James Pandu is a 2000 Indian Tamil-language comedy thriller film directed by Selvaa and produced by V. Sundar. The film stars Parthiban (who also wrote the story) and Prabhu Deva in the lead roles alongside Kausalya and Renu Desai. It was released on 4 May 2000.

== Plot ==
James and Pandu are porters. Though they were inseparable friends before, there is no love lost between them now. James is in love with Renu, while Kausalya, a mute, has feelings for Pandu. A chit fund company owner hires James to "steal" a bag of money from himself so he could abscond with the money, but his manager hires Pandu to steal the bag from James. When James and Pandu lay their hands on the money, they become friends again and decide to split the money. However, the company owner is found murdered, and they become the prime suspects. In the climax, Raghavachari comes to court and tells the truth that he killed the company owner because the latter would cheat many people. James and Pandu are both proven innocent.

== Production ==
The film saw Parthiban and Prabhu Deva acting together for first time, though they appeared previously together in Suyamvaram but they did not have any scenes together. Selva had initially titled the film as Visil, before renaming the project. The title of the film is a play on the name of fictional British secret agent James Bond. Isha Koppikar was initially cast in the film. The first shot was taken at the Arunachalam studios. The unit picturised two songs in the snowy and hilly areas of Gangtok in Sikkim. There at a height of 14000 ft is based an army camp, reported the highest situated army camp in the world. The unit, that got the permission to shoot there, had much difficulty picturising the songs in the cold hilly area, but have returned triumphant. Participating in the songs were Prabhu Deva and Renu. A ten days shooting schedule in Chennai followed by shooting, at places like Hyderabad, Chalakkudi and Mercara.

== Soundtrack ==
Soundtrack was composed by S. A. Rajkumar. The song "Kannena Minsarama" is based on "Rona" by Alabina.

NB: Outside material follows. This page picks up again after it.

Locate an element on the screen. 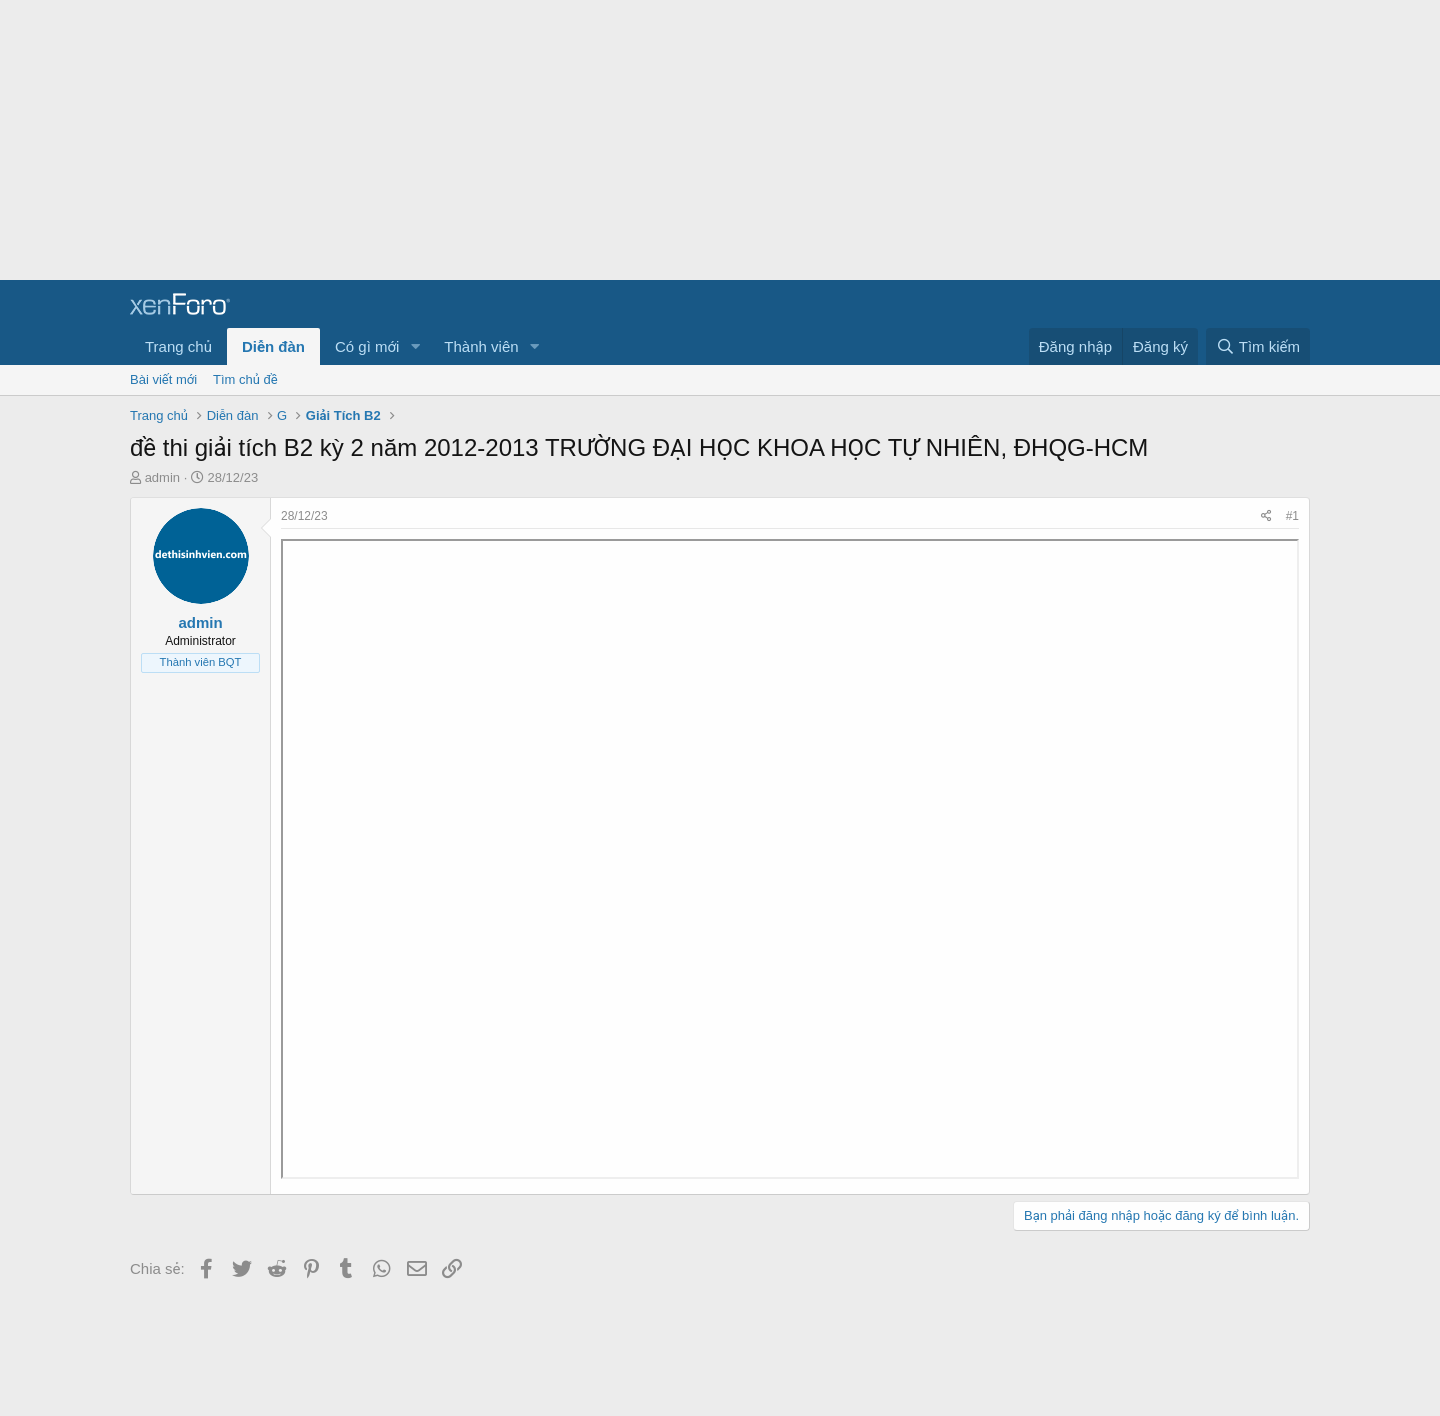  Có gì mới is located at coordinates (367, 346).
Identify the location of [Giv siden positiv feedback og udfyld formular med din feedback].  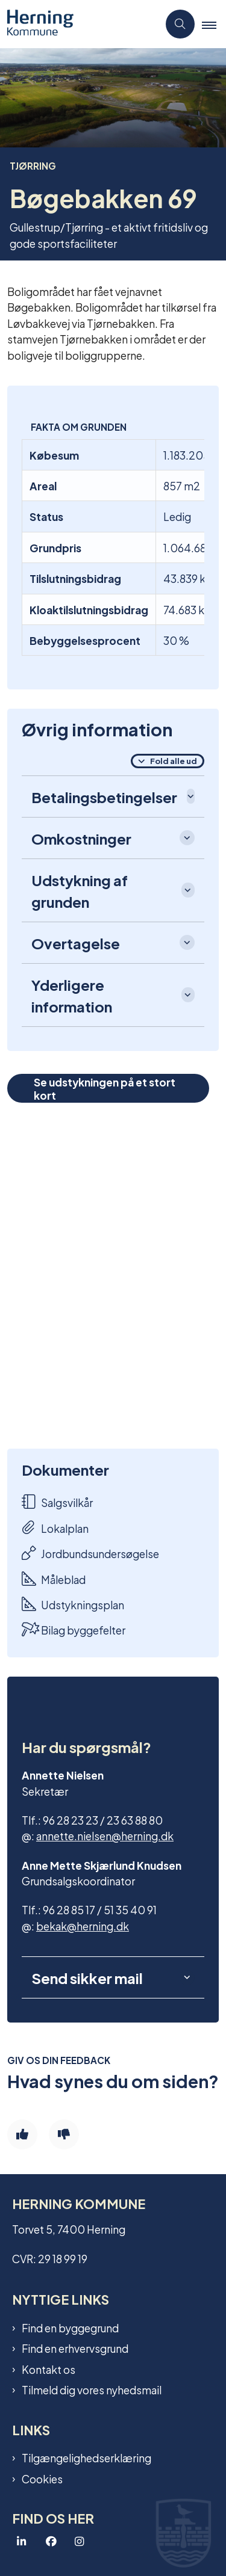
(22, 2134).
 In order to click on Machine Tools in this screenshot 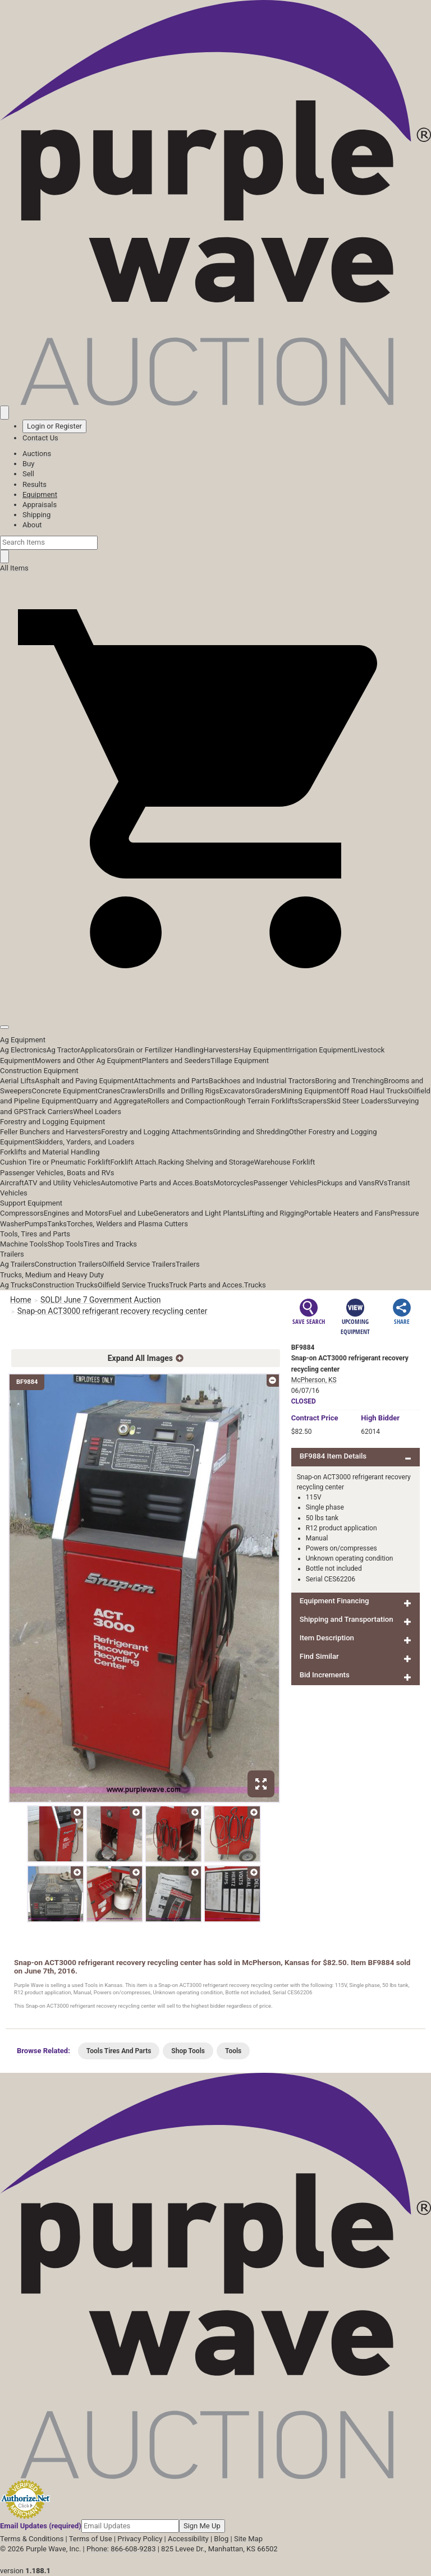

| Title | Singer(s) | Lyrics | Length |
|---|---|---|---|
| "James Pandu Da" | Mano, Unni Menon | Kalidasan | 04:09 |
| "Kannena Minsarama" | Devan Ekambaram, Bombay Jayashri | Na. Muthukumar | 04:23 |
| "Nikkattuma Nadakattuma" | Mano, Anuradha Sriram | Bharathi Sakthi | 04:31 |
| "Un Azhagai" | Srinivas, Reshmi | Viveka | 05:04 |
| "Vennila Ethuvum" | S. P. Balasubrahmanyam, Reshmi | Thamarai | 04:06 |

== Reception ==
India Info wrote "In the name of comedy the two heroes indulge in so many senseless antics that it makes you sick. As the story is credited to R Parthipan he is solely responsible for this disaster". The Hindu wrote, "A film that begins on an interesting note but soon dwindles into something different". Malini Mannath wrote for Chennai Online, "James Pandu is Selva's ' holiday special,' where one doesn't have to tax one's intelligence at all. So enjoy it kids!". Kalki wrote that in order to make a comedy, the makers chose a plot with thriller which is quite strong, they could have made a thriller instead of comedy. Dinakaran wrote "As there's running and chasing of characters throughout length of the film, the story's treatment doesn't show any signs of (positive) grip! The way Bondu and James struggle and stumble as they carry the money bag along with them sounds nonsensical rather than comical!".